Recorded data
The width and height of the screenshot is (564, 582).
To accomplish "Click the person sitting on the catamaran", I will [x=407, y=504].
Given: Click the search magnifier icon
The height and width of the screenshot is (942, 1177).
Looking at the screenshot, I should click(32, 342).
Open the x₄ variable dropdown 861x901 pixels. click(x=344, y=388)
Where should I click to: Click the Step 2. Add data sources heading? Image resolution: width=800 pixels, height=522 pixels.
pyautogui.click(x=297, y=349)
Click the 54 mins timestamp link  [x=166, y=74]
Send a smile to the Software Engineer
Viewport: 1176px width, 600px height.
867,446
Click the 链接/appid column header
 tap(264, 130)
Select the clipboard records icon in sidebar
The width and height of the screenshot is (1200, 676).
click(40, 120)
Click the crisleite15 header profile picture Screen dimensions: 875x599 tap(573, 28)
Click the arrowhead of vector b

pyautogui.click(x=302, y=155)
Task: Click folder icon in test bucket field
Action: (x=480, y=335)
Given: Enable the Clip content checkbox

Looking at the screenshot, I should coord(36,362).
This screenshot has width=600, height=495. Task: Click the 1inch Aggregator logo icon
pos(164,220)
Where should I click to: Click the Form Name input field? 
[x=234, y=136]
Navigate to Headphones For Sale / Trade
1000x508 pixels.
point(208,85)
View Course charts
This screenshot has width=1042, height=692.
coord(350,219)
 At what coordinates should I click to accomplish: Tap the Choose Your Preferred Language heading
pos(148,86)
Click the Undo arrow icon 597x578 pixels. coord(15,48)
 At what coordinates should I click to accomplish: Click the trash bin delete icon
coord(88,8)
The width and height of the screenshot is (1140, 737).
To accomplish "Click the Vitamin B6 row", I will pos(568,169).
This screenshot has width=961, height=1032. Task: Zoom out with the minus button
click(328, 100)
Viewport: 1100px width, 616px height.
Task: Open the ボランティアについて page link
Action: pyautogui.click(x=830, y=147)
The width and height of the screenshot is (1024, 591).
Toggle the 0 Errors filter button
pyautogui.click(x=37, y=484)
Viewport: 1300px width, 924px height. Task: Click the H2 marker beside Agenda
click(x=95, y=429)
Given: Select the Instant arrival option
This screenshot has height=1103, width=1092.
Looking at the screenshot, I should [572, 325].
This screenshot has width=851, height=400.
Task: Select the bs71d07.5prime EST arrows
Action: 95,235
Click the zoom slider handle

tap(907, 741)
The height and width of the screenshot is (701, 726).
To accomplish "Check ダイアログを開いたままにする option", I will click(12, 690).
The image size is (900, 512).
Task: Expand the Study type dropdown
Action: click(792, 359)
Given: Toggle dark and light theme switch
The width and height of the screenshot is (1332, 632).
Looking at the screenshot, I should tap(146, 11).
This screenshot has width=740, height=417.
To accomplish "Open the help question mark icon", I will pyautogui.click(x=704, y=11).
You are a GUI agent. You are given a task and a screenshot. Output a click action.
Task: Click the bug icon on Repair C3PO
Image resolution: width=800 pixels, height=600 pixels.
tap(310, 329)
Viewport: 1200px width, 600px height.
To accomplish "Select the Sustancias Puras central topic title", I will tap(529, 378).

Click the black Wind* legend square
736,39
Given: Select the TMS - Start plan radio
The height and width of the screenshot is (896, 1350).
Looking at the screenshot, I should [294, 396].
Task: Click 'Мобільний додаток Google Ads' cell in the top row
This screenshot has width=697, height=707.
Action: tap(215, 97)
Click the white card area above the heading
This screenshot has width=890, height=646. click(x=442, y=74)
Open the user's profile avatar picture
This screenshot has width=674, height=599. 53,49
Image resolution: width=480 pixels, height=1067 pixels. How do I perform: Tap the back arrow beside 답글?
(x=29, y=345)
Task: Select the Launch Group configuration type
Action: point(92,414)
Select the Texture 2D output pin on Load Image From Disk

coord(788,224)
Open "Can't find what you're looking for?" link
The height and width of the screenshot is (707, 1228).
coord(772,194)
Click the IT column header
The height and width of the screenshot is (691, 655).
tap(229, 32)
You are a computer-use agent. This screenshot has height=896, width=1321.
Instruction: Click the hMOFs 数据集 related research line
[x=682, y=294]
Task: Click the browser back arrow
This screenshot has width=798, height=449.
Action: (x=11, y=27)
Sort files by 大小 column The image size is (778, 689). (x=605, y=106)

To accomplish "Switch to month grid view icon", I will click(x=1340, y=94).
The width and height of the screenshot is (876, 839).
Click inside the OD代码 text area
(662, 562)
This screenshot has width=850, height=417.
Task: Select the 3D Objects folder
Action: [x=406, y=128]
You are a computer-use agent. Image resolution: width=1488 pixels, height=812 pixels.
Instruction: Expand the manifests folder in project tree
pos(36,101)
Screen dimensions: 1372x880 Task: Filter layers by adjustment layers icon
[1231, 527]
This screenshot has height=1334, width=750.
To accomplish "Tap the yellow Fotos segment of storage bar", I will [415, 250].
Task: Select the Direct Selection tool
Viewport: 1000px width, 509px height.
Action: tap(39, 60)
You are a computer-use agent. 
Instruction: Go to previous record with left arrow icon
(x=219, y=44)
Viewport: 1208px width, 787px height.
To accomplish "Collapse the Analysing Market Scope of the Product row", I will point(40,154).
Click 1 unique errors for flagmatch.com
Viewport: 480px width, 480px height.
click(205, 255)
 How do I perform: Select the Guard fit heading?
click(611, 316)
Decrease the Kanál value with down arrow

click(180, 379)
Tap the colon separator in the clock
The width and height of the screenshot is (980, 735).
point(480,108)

DIRECTIONS >> Print every record exactly, so that each word matches what is written above.

ANSWER BOX >>
The width and height of the screenshot is (564, 582).
To accomplish "Click the person sitting on the catamaran", I will [x=407, y=504].
Given: Click the search magnifier icon
The height and width of the screenshot is (942, 1177).
Looking at the screenshot, I should click(32, 342).
Open the x₄ variable dropdown 861x901 pixels. click(x=344, y=388)
Where should I click to: Click the Step 2. Add data sources heading? Image resolution: width=800 pixels, height=522 pixels.
pyautogui.click(x=297, y=349)
Click the 54 mins timestamp link  [x=166, y=74]
Send a smile to the Software Engineer
Viewport: 1176px width, 600px height.
867,446
Click the 链接/appid column header
 tap(264, 130)
Select the clipboard records icon in sidebar
The width and height of the screenshot is (1200, 676).
click(40, 120)
Click the crisleite15 header profile picture Screen dimensions: 875x599 tap(573, 28)
Click the arrowhead of vector b

pyautogui.click(x=302, y=155)
Task: Click folder icon in test bucket field
Action: (x=480, y=335)
Given: Enable the Clip content checkbox

Looking at the screenshot, I should coord(36,362).
This screenshot has width=600, height=495. Task: Click the 1inch Aggregator logo icon
pos(164,220)
Where should I click to: Click the Form Name input field? 
[x=234, y=136]
Navigate to Headphones For Sale / Trade
1000x508 pixels.
point(208,85)
View Course charts
This screenshot has width=1042, height=692.
coord(350,219)
 At what coordinates should I click to accomplish: Tap the Choose Your Preferred Language heading
pos(148,86)
Click the Undo arrow icon 597x578 pixels. coord(15,48)
 At what coordinates should I click to accomplish: Click the trash bin delete icon
coord(88,8)
The width and height of the screenshot is (1140, 737).
To accomplish "Click the Vitamin B6 row", I will pos(568,169).
This screenshot has width=961, height=1032. Task: Zoom out with the minus button
click(328, 100)
Viewport: 1100px width, 616px height.
Task: Open the ボランティアについて page link
Action: pyautogui.click(x=830, y=147)
The width and height of the screenshot is (1024, 591).
Toggle the 0 Errors filter button
pyautogui.click(x=37, y=484)
Viewport: 1300px width, 924px height. Task: Click the H2 marker beside Agenda
click(x=95, y=429)
Given: Select the Instant arrival option
This screenshot has height=1103, width=1092.
Looking at the screenshot, I should [572, 325].
This screenshot has width=851, height=400.
Task: Select the bs71d07.5prime EST arrows
Action: 95,235
Click the zoom slider handle

tap(907, 741)
The height and width of the screenshot is (701, 726).
To accomplish "Check ダイアログを開いたままにする option", I will click(12, 690).
The image size is (900, 512).
Task: Expand the Study type dropdown
Action: click(792, 359)
Given: Toggle dark and light theme switch
The width and height of the screenshot is (1332, 632).
Looking at the screenshot, I should tap(146, 11).
This screenshot has width=740, height=417.
To accomplish "Open the help question mark icon", I will pyautogui.click(x=704, y=11).
You are a GUI agent. You are given a task and a screenshot. Output a click action.
Task: Click the bug icon on Repair C3PO
Image resolution: width=800 pixels, height=600 pixels.
tap(310, 329)
Viewport: 1200px width, 600px height.
To accomplish "Select the Sustancias Puras central topic title", I will tap(529, 378).

Click the black Wind* legend square
736,39
Given: Select the TMS - Start plan radio
The height and width of the screenshot is (896, 1350).
Looking at the screenshot, I should [294, 396].
Task: Click 'Мобільний додаток Google Ads' cell in the top row
This screenshot has width=697, height=707.
Action: tap(215, 97)
Click the white card area above the heading
This screenshot has width=890, height=646. click(x=442, y=74)
Open the user's profile avatar picture
This screenshot has width=674, height=599. 53,49
Image resolution: width=480 pixels, height=1067 pixels. How do I perform: Tap the back arrow beside 답글?
(x=29, y=345)
Task: Select the Launch Group configuration type
Action: point(92,414)
Select the Texture 2D output pin on Load Image From Disk

coord(788,224)
Open "Can't find what you're looking for?" link
The height and width of the screenshot is (707, 1228).
coord(772,194)
Click the IT column header
The height and width of the screenshot is (691, 655).
tap(229, 32)
You are a computer-use agent. This screenshot has height=896, width=1321.
Instruction: Click the hMOFs 数据集 related research line
[x=682, y=294]
Task: Click the browser back arrow
This screenshot has width=798, height=449.
Action: (x=11, y=27)
Sort files by 大小 column The image size is (778, 689). (x=605, y=106)

To accomplish "Switch to month grid view icon", I will click(x=1340, y=94).
The width and height of the screenshot is (876, 839).
Click inside the OD代码 text area
(662, 562)
This screenshot has width=850, height=417.
Task: Select the 3D Objects folder
Action: [x=406, y=128]
You are a computer-use agent. Image resolution: width=1488 pixels, height=812 pixels.
Instruction: Expand the manifests folder in project tree
pos(36,101)
Screen dimensions: 1372x880 Task: Filter layers by adjustment layers icon
[1231, 527]
This screenshot has height=1334, width=750.
To accomplish "Tap the yellow Fotos segment of storage bar", I will [415, 250].
Task: Select the Direct Selection tool
Viewport: 1000px width, 509px height.
Action: tap(39, 60)
You are a computer-use agent. 
Instruction: Go to previous record with left arrow icon
(x=219, y=44)
Viewport: 1208px width, 787px height.
To accomplish "Collapse the Analysing Market Scope of the Product row", I will point(40,154).
Click 1 unique errors for flagmatch.com
Viewport: 480px width, 480px height.
click(205, 255)
 How do I perform: Select the Guard fit heading?
click(611, 316)
Decrease the Kanál value with down arrow

click(180, 379)
Tap the colon separator in the clock
The width and height of the screenshot is (980, 735).
point(480,108)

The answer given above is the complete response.